▶ EXERCISE DIRECTIONS:
Please output the entries that follow exactly, without a single image.

▶ AVAILABLE DATA:
──────────────────────────────

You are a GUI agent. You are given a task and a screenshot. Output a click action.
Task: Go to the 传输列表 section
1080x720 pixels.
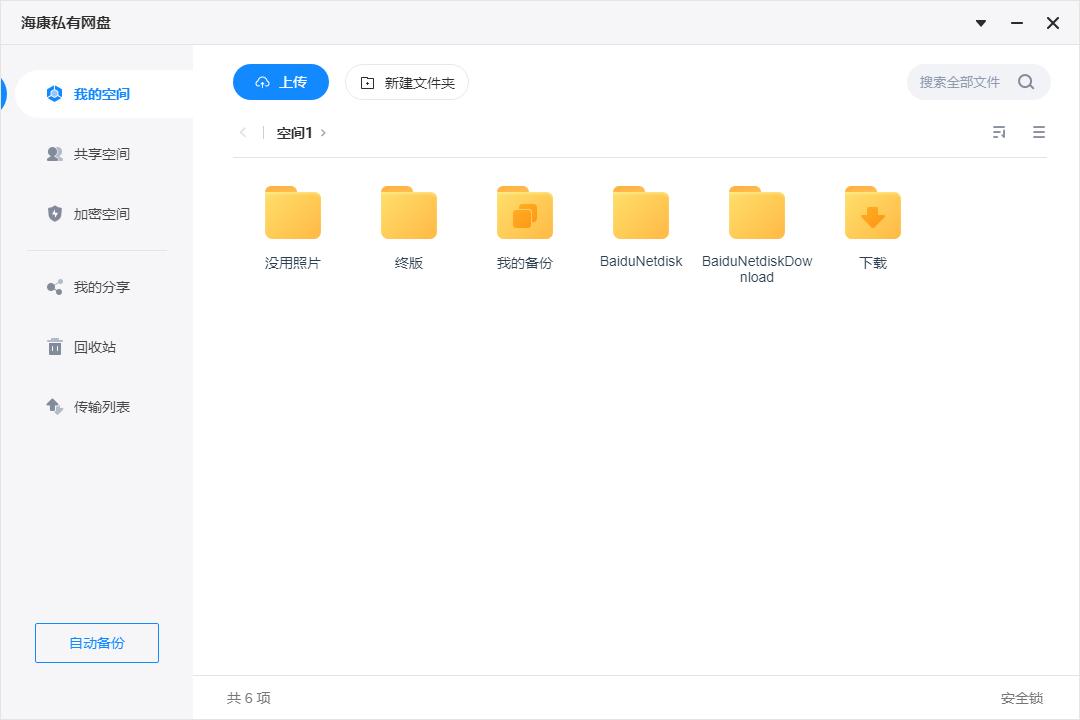90,406
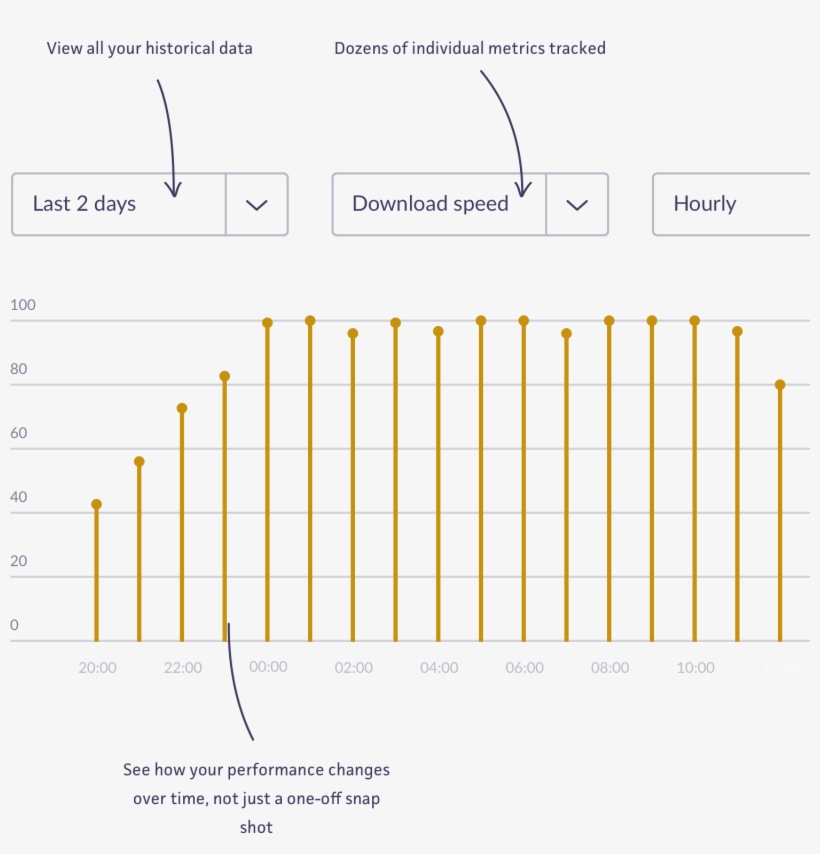Click inside the "Download speed" field text area

click(x=430, y=204)
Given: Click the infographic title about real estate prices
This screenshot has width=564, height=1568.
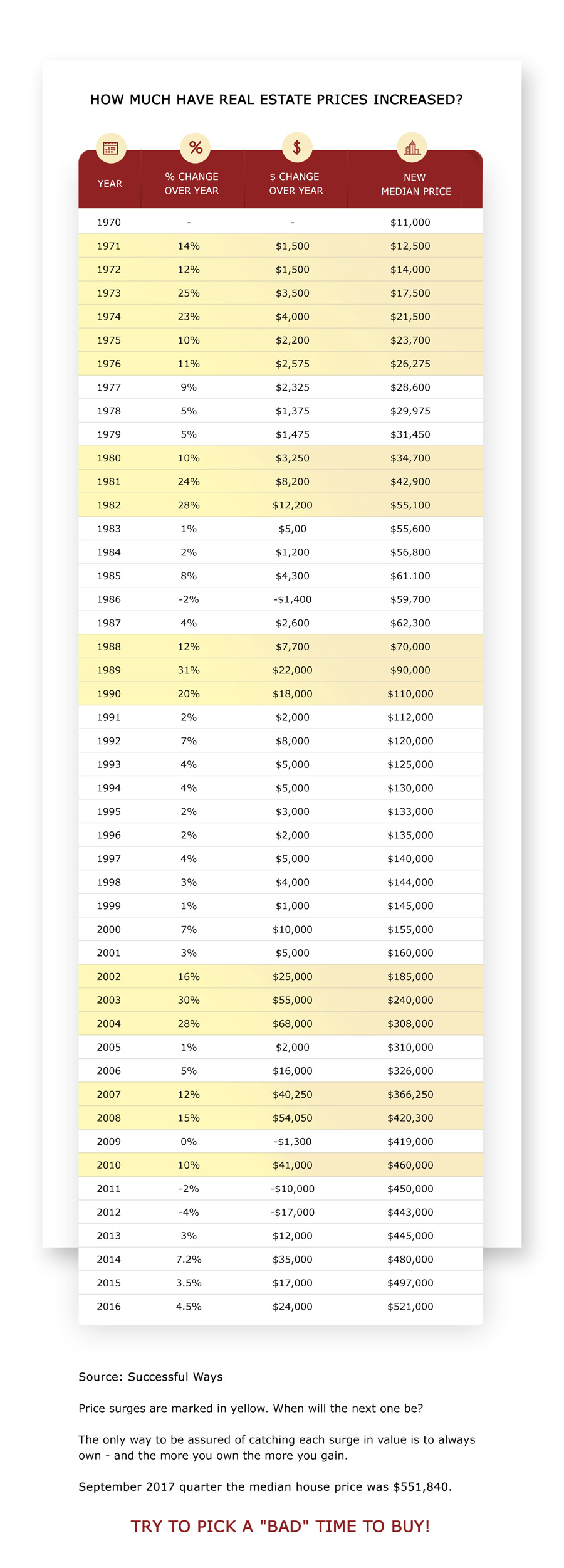Looking at the screenshot, I should pyautogui.click(x=276, y=100).
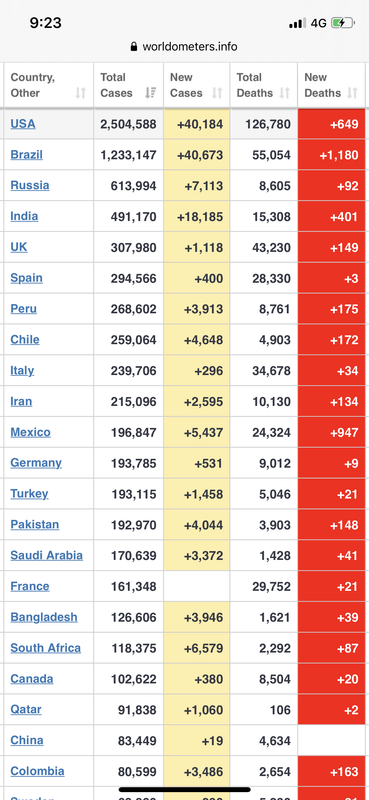Open the USA country link
The image size is (369, 800).
point(23,123)
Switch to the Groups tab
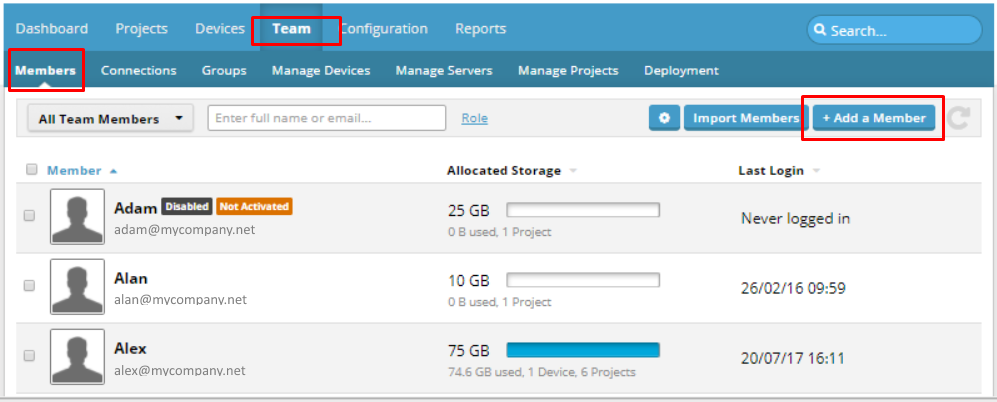Viewport: 997px width, 402px height. tap(224, 71)
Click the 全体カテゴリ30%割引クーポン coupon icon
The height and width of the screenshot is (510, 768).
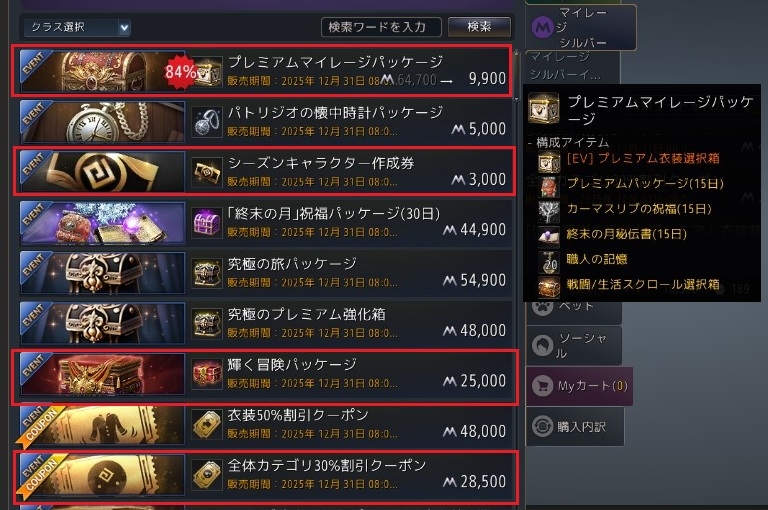tap(206, 475)
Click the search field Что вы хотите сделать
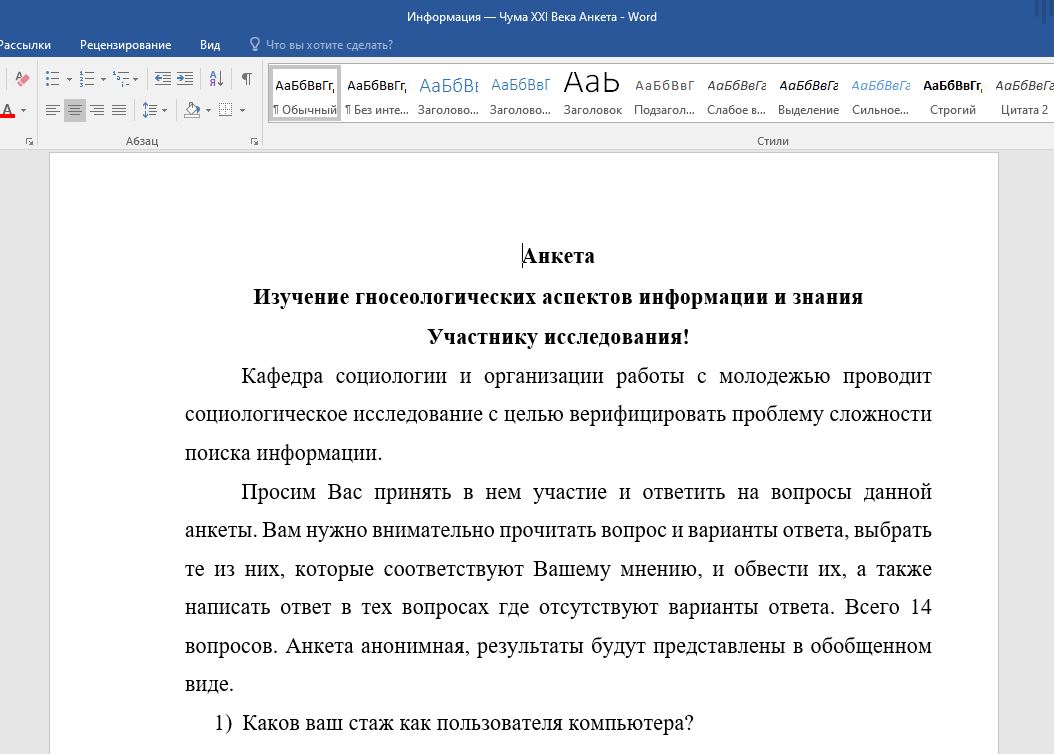This screenshot has width=1054, height=754. (x=329, y=45)
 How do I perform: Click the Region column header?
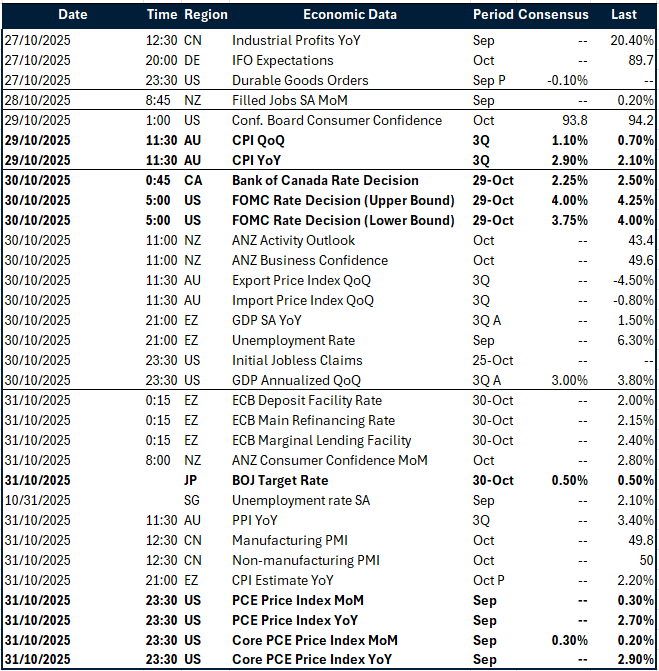(x=206, y=15)
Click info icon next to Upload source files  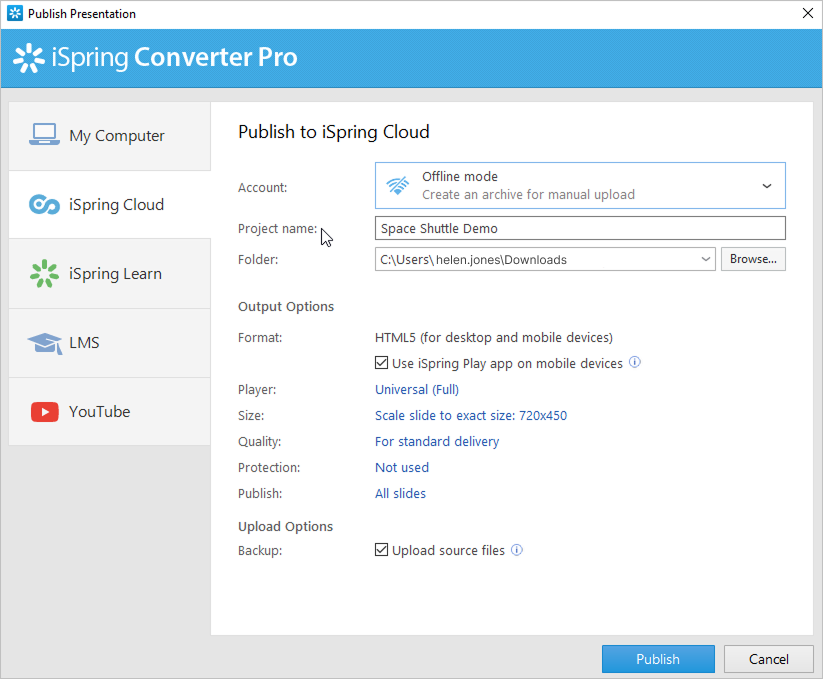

──────────────────────────────

▶ RESPONSE TO THE EXERCISE:
You are a GUI agent. You are given a task and a screenshot. Output a click action.
Task: Go to the 传输列表 section
1080x720 pixels.
90,406
Click inside the "Download speed" field text area

click(x=430, y=204)
Given: Click the infographic title about real estate prices
This screenshot has width=564, height=1568.
Looking at the screenshot, I should pyautogui.click(x=276, y=100).
Open the USA country link
The image size is (369, 800).
point(23,123)
Switch to the Groups tab
Viewport: 997px width, 402px height. tap(224, 71)
Click the 全体カテゴリ30%割引クーポン coupon icon
The height and width of the screenshot is (510, 768).
tap(206, 475)
Click the search field Что вы хотите сделать
This screenshot has width=1054, height=754. (x=329, y=45)
 How do I perform: Click the Region column header?
(x=206, y=15)
Click info icon next to Upload source files  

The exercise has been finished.